EXERCISE TASK A: In the passage about planning work on a short story, how long is each small session meant to last?

But the short story? Heavens help us.

*facepalms forever*

OK. So. Plan for tomorrow: Don't save the short story until last, because I might never get to it that way. Don't invest the task with the forbidding weight of "an hour and a half of butt in chair" or "get to work and don't stop until you've finished the scene," because I might never manage to start. Instead, try small sessions throughout the day, each one with the goal of "just open it up and do whatever you can in 25 minutes." Just keep coming back to it, the way I kept coming back to the closet doors project when that was still going on: a session here and a session there, between other tasks of the day.

I need to jump start a mental habit of coming back to the task regularly. I've been so irregular about it lately that every session has required the routine of two days spent sneaking up on it and dodging the avoidance monsters. I need to put it back in the brain space where it's just a thing that I do when it's time to do it. Ideally, I'd return to the task every day without fuss. Maybe by sitting down to multiple micro-sessions throughout a single day, I can pack many days' worth of mental habit formation into that single day. And the day after that.

It's better than dodging avoidance monsters for weeks, anyway.

Yes, I do sound like a pathological bundle of neuroses, don't I? We all have our crosses to bear. And possibly hot cross buns to bake, which sounds a lot less melodramatic than bearing crosses, and also tastier. I mean, on the one hand, you have a method of torture and execution; on the other, you have yummy sweet rolls. When they offer you cake or death, choose cake. That's the point I'm getting around to here. Writing should be more like cake than like death.

EXERCISE TASK B: Reproduce word for word the rows from the line with "631x440 pixels." through the line with "tap(263, 44)", including both of those lines. Leave the pictures out.

MATERIAL FOR THIS EXERCISE:
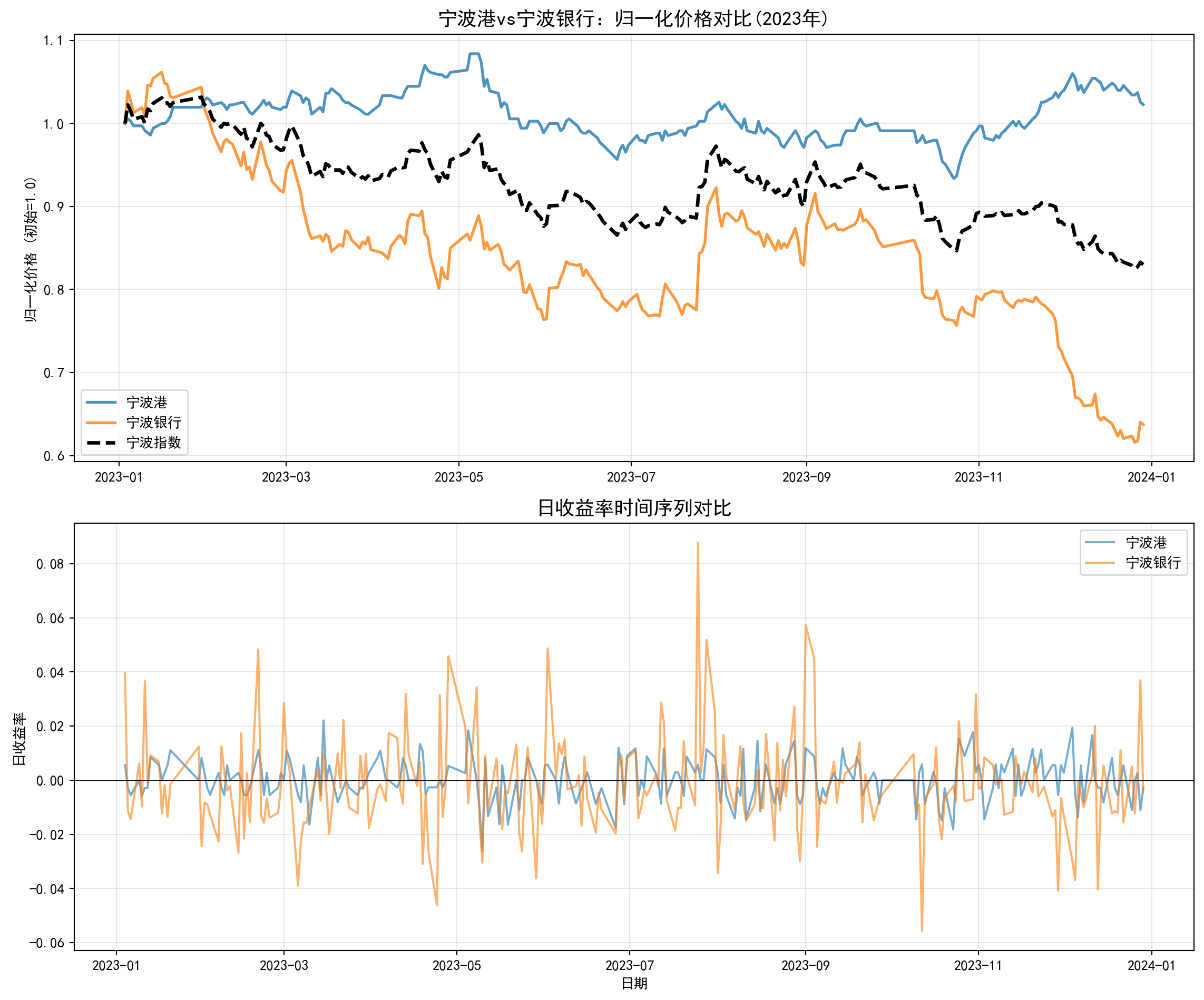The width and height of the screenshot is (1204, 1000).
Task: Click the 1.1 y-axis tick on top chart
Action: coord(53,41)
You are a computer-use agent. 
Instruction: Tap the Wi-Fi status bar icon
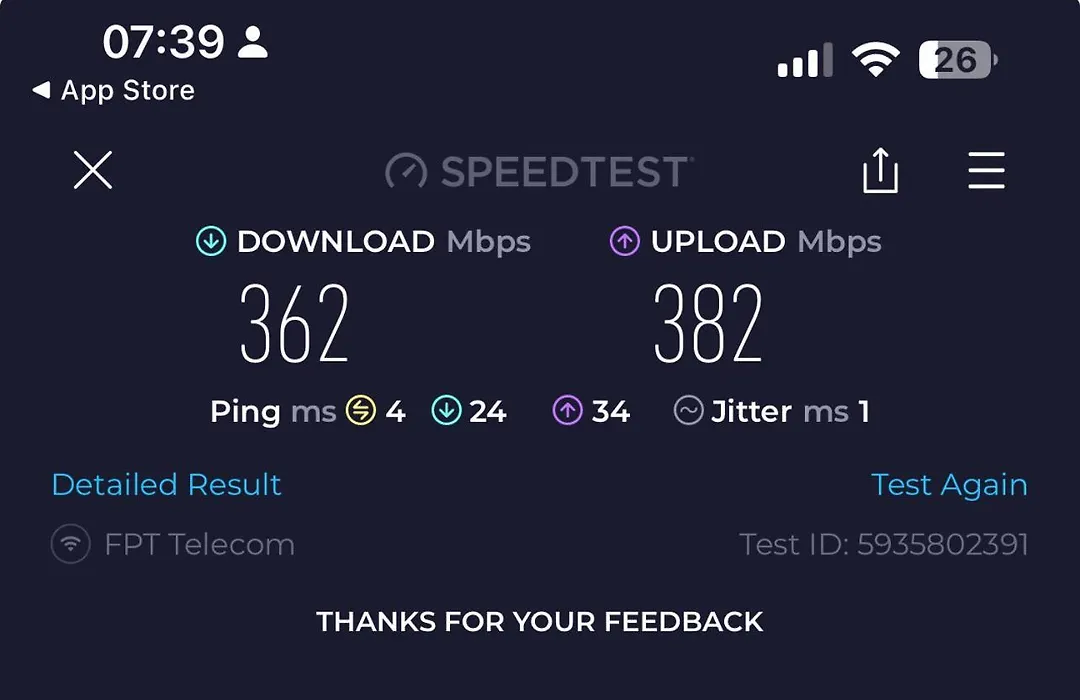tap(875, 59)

...

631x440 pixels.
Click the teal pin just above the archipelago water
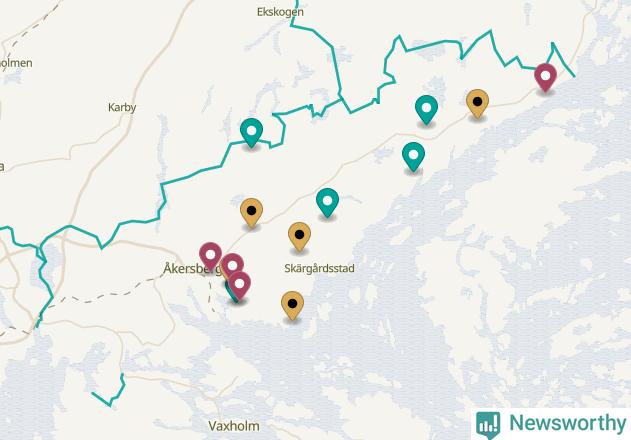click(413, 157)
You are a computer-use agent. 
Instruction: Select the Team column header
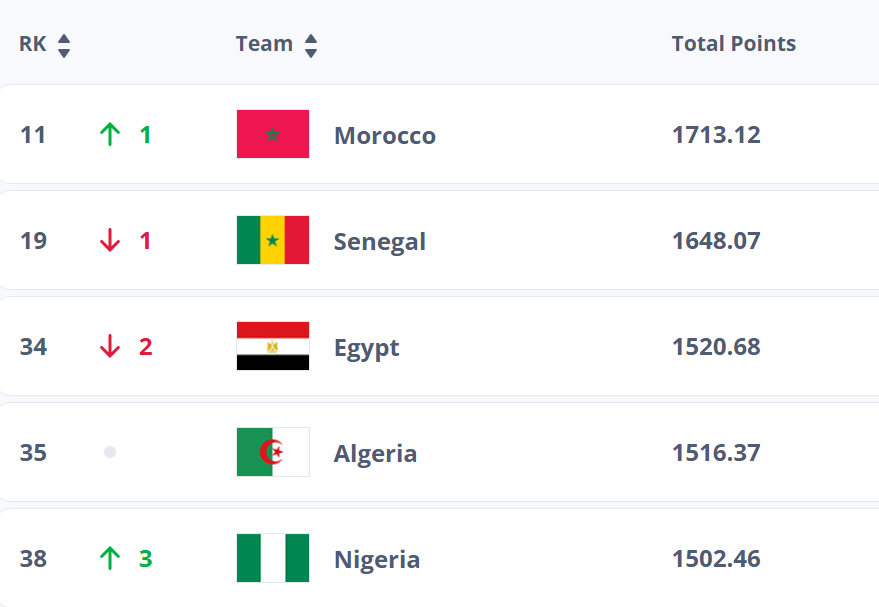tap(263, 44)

FINAL RESULT A: 25 minutes.

FINAL RESULT B:
631x440 pixels.
Click the teal pin just above the archipelago water
click(413, 157)
You are a computer-use agent. 
Instruction: Select the Team column header
tap(263, 44)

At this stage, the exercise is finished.